## What you need to do
From the listing below, pull out word for word the part that opens with the line containing "You are a computer-use agent. Image" and closes with the line containing "Click AI sparkle", including both of those lines.
* start Records supplied *
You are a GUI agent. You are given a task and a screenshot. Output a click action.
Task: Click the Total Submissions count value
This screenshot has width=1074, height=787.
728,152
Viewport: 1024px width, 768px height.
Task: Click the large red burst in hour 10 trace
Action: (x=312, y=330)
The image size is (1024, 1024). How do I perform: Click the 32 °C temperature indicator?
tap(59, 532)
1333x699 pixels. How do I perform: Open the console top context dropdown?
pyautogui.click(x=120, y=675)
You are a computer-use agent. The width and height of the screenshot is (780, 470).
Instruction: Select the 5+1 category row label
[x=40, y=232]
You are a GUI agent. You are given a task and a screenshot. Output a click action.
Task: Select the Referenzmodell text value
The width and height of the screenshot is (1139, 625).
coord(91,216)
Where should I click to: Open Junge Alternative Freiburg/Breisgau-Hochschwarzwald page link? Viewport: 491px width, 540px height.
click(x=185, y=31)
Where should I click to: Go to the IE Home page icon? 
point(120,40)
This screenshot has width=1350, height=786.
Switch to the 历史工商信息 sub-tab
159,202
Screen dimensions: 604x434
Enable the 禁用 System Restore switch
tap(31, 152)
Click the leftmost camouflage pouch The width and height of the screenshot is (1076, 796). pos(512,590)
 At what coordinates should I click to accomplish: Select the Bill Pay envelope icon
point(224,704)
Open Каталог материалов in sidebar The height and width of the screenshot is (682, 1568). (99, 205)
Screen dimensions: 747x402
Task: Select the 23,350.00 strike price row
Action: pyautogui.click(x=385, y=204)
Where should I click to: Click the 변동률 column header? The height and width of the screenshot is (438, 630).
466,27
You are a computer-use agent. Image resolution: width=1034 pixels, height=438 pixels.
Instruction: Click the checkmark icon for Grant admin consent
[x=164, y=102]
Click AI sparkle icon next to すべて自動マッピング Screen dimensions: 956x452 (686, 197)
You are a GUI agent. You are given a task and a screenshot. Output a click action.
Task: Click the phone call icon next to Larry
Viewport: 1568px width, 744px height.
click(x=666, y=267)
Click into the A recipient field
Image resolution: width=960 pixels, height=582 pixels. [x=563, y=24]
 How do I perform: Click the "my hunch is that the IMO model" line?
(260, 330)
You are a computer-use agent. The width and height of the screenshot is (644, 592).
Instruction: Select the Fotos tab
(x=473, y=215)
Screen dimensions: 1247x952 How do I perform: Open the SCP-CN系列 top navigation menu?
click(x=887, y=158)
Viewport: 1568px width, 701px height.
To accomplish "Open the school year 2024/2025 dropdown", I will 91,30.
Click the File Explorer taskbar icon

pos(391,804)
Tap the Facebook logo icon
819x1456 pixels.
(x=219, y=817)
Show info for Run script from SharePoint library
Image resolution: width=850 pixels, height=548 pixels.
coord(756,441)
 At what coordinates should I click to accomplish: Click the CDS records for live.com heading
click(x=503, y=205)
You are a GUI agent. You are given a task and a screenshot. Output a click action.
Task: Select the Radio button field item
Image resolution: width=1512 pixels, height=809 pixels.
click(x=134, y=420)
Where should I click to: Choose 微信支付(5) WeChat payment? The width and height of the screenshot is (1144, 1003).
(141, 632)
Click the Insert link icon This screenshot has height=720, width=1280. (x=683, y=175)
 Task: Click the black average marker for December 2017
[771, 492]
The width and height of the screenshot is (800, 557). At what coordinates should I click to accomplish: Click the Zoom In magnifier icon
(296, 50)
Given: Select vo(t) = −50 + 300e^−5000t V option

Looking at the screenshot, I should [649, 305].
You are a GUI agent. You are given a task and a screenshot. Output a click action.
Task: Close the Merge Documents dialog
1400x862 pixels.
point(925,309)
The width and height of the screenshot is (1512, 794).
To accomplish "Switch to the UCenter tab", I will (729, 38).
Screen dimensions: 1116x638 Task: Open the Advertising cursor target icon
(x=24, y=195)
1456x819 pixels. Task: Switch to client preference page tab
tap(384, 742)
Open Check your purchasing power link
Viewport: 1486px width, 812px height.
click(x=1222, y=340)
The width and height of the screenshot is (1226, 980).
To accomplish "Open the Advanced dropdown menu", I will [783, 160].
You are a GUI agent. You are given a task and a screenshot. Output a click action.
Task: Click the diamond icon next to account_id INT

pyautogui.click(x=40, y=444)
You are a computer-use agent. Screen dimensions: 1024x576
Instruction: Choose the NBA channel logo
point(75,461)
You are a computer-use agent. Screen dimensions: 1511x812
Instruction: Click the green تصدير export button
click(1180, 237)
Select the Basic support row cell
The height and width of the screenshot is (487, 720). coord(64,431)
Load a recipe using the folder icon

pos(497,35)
* end Records supplied *
## Answer for this exercise
You are a computer-use agent. Image resolution: width=1034 pixels, height=438 pixels.
Instruction: Click the checkmark icon for Grant admin consent
[x=164, y=102]
Click AI sparkle icon next to すべて自動マッピング Screen dimensions: 956x452 (686, 197)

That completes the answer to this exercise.